Regarder les masques danser

Je suis contente, tous les 5-10 ans, de retrouver les insupportables protagonistes de la mission Dakar-Djibouti, entreprise dont les détails les plus sinistres furent publiés par Michel Leiris en 86 avant Covid19[1] : Makan, Larget, Vad, Griaule, les Zars, Faivre, Emawayish, Moufle, Abba Jérôme, Malkam Ayyahou, Mouchet, etc.

En voilà une belle lecture de confinée ! Peut-être parce que, comme le disait Éric Chauvier en cours il y a déjà presque 20 ans, dans L’Afrique fantôme, le lecteur croit toujours qu’il va se passer quelque chose et si nous dépassons nos infimes déceptions ce n’est que parce qu’un jour chasse l’autre et que la tension se régénère à chaque fois.

C’est peut-être aussi que la critique conjuguée à la passivité de Leiris n’a de cesse de produire chez moi une certaine identification. Il est pourtant agaçant ce narrateur qui enrichit de ses atermoiements la description des coups que les blancs infligent aux indigènes, mais ce texte m’attrape à chaque fois et je m’effraie devant la sensation de ressembler de plus en plus au Leiris de la mission. Le livre, réédité dans la collection Tel (1981), m’a été prêté quand j’étais étudiante, par quelqu’un qui ignorait visiblement que je ne le lui rendrais pas. Selon mes propres estimations (basées sur absolument rien de fiable) j’en serais à la cinquième lecture environ. Texte qui déteint, pensée qui s’éteint.

Si ce livre m’attire en ce moment, ce n’est donc pas parce qu’il raconte un voyage fait de mille rencontres, encore moins parce qu’il parle de l’Afrique ou de grands espaces (puisqu’il parle en fait des relations qui se jouent entre les personnes).
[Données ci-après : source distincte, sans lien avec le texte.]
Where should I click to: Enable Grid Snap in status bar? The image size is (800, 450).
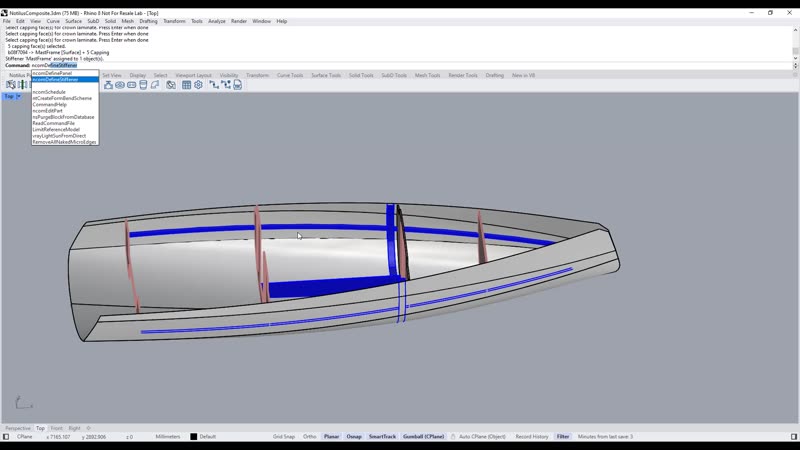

Non, ce n’est pas l’exotisme qui me fait le piocher dans ma bibliothèque, mais bien une inavouable familiarité et un suspens constamment inassouvi. Si je rouvre L’Afrique fantôme c’est pour regarder, encore et toujours, les masques danser.

Julie Campagne

[1] Leiris, Michel (1934) L’Afrique fantôme, Éditions Gallimard.